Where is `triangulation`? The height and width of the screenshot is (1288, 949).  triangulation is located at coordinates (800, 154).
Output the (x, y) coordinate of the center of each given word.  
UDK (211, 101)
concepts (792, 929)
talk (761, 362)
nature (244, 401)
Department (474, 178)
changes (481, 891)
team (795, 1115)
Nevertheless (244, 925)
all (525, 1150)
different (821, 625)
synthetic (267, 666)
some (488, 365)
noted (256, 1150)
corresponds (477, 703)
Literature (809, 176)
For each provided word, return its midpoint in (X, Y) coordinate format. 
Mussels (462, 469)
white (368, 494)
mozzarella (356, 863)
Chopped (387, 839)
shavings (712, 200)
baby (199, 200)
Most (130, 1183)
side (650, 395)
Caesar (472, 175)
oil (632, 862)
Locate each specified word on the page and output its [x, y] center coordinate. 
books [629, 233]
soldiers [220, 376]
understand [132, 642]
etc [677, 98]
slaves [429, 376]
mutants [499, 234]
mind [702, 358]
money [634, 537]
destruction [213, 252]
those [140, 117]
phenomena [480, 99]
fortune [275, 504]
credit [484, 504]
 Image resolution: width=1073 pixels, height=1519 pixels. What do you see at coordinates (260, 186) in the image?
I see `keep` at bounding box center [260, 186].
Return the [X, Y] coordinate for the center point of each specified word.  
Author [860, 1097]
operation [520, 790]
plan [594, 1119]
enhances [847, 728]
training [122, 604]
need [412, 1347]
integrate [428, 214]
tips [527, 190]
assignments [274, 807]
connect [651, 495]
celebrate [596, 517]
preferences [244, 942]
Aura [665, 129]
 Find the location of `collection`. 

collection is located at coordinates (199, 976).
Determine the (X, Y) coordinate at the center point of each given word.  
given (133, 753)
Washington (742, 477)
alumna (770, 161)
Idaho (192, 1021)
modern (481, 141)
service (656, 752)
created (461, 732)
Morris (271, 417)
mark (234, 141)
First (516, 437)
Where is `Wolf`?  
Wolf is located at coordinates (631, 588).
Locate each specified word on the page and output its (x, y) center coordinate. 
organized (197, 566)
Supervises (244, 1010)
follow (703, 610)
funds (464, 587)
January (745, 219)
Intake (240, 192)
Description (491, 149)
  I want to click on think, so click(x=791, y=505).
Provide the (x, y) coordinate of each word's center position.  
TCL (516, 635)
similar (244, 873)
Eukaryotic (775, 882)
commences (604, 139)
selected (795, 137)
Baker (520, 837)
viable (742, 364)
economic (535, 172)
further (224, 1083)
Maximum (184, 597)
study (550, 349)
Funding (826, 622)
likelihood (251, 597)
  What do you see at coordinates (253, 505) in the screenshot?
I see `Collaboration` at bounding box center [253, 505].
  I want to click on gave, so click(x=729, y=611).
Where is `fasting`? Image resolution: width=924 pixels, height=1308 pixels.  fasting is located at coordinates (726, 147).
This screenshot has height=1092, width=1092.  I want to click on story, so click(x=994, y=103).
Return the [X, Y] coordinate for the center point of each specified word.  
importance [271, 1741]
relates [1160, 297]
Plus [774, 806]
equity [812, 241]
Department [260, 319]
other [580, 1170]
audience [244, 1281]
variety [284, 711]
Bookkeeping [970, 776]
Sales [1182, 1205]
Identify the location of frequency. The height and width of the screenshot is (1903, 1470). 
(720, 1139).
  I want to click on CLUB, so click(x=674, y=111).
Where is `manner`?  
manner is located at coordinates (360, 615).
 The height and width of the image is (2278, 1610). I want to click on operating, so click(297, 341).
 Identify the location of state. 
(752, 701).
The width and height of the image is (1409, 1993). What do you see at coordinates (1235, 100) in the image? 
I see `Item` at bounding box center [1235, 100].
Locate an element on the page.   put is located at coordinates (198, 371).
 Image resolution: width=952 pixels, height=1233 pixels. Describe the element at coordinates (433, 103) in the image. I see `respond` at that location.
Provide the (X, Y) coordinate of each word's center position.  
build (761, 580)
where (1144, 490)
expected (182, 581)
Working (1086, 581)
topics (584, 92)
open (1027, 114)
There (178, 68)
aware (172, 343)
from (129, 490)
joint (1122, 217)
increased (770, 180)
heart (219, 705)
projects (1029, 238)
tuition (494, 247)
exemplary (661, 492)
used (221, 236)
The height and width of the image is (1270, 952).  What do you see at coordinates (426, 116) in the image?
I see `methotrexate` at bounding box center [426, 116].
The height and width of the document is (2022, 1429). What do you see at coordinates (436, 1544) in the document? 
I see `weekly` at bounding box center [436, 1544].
§
- [Request]
Rewrite every line of the items above as a numbered list, one line per entry, with blank lines left out.

- [Output for this task]
1. Where is `triangulation`? The height and width of the screenshot is (1288, 949).  triangulation is located at coordinates (800, 154).
2. Output the (x, y) coordinate of the center of each given word.  
3. UDK (211, 101)
4. concepts (792, 929)
5. talk (761, 362)
6. nature (244, 401)
7. Department (474, 178)
8. changes (481, 891)
9. team (795, 1115)
10. Nevertheless (244, 925)
11. all (525, 1150)
12. different (821, 625)
13. synthetic (267, 666)
14. some (488, 365)
15. noted (256, 1150)
16. corresponds (477, 703)
17. Literature (809, 176)
18. For each provided word, return its midpoint in (X, Y) coordinate format. 
19. Mussels (462, 469)
20. white (368, 494)
21. mozzarella (356, 863)
22. Chopped (387, 839)
23. shavings (712, 200)
24. baby (199, 200)
25. Most (130, 1183)
26. side (650, 395)
27. Caesar (472, 175)
28. oil (632, 862)
29. Locate each specified word on the page and output its [x, y] center coordinate. 
30. books [629, 233]
31. soldiers [220, 376]
32. understand [132, 642]
33. etc [677, 98]
34. slaves [429, 376]
35. mutants [499, 234]
36. mind [702, 358]
37. money [634, 537]
38. destruction [213, 252]
39. those [140, 117]
40. phenomena [480, 99]
41. fortune [275, 504]
42. credit [484, 504]
43.  Image resolution: width=1073 pixels, height=1519 pixels. What do you see at coordinates (260, 186) in the image?
44. I see `keep` at bounding box center [260, 186].
45. Return the [X, Y] coordinate for the center point of each specified word.  
46. Author [860, 1097]
47. operation [520, 790]
48. plan [594, 1119]
49. enhances [847, 728]
50. training [122, 604]
51. need [412, 1347]
52. integrate [428, 214]
53. tips [527, 190]
54. assignments [274, 807]
55. connect [651, 495]
56. celebrate [596, 517]
57. preferences [244, 942]
58. Aura [665, 129]
59.  Find the location of `collection`. 
60. collection is located at coordinates (199, 976).
61. Determine the (X, Y) coordinate at the center point of each given word.  
62. given (133, 753)
63. Washington (742, 477)
64. alumna (770, 161)
65. Idaho (192, 1021)
66. modern (481, 141)
67. service (656, 752)
68. created (461, 732)
69. Morris (271, 417)
70. mark (234, 141)
71. First (516, 437)
72. Where is `Wolf`?  
73. Wolf is located at coordinates (631, 588).
74. Locate each specified word on the page and output its (x, y) center coordinate. 
75. organized (197, 566)
76. Supervises (244, 1010)
77. follow (703, 610)
78. funds (464, 587)
79. January (745, 219)
80. Intake (240, 192)
81. Description (491, 149)
82.   I want to click on think, so click(x=791, y=505).
83. Provide the (x, y) coordinate of each word's center position.  
84. TCL (516, 635)
85. similar (244, 873)
86. Eukaryotic (775, 882)
87. commences (604, 139)
88. selected (795, 137)
89. Baker (520, 837)
90. viable (742, 364)
91. economic (535, 172)
92. further (224, 1083)
93. Maximum (184, 597)
94. study (550, 349)
95. Funding (826, 622)
96. likelihood (251, 597)
97.   What do you see at coordinates (253, 505) in the screenshot?
98. I see `Collaboration` at bounding box center [253, 505].
99.   I want to click on gave, so click(x=729, y=611).
100. Where is `fasting`? Image resolution: width=924 pixels, height=1308 pixels.  fasting is located at coordinates (726, 147).
101. This screenshot has height=1092, width=1092.  I want to click on story, so click(x=994, y=103).
102. Return the [X, Y] coordinate for the center point of each specified word.  
103. importance [271, 1741]
104. relates [1160, 297]
105. Plus [774, 806]
106. equity [812, 241]
107. Department [260, 319]
108. other [580, 1170]
109. audience [244, 1281]
110. variety [284, 711]
111. Bookkeeping [970, 776]
112. Sales [1182, 1205]
113. Identify the location of frequency. The height and width of the screenshot is (1903, 1470). 
114. (720, 1139).
115.   I want to click on CLUB, so click(x=674, y=111).
116. Where is `manner`?  
117. manner is located at coordinates (360, 615).
118.  The height and width of the image is (2278, 1610). I want to click on operating, so click(297, 341).
119.  Identify the location of state. 
120. (752, 701).
121. The width and height of the image is (1409, 1993). What do you see at coordinates (1235, 100) in the image? 
122. I see `Item` at bounding box center [1235, 100].
123. Locate an element on the page.   put is located at coordinates (198, 371).
124.  Image resolution: width=952 pixels, height=1233 pixels. Describe the element at coordinates (433, 103) in the image. I see `respond` at that location.
125. Provide the (X, Y) coordinate of each word's center position.  
126. build (761, 580)
127. where (1144, 490)
128. expected (182, 581)
129. Working (1086, 581)
130. topics (584, 92)
131. open (1027, 114)
132. There (178, 68)
133. aware (172, 343)
134. from (129, 490)
135. joint (1122, 217)
136. increased (770, 180)
137. heart (219, 705)
138. projects (1029, 238)
139. tuition (494, 247)
140. exemplary (661, 492)
141. used (221, 236)
142. The height and width of the image is (1270, 952).  What do you see at coordinates (426, 116) in the image?
143. I see `methotrexate` at bounding box center [426, 116].
144. The height and width of the document is (2022, 1429). What do you see at coordinates (436, 1544) in the document? 
145. I see `weekly` at bounding box center [436, 1544].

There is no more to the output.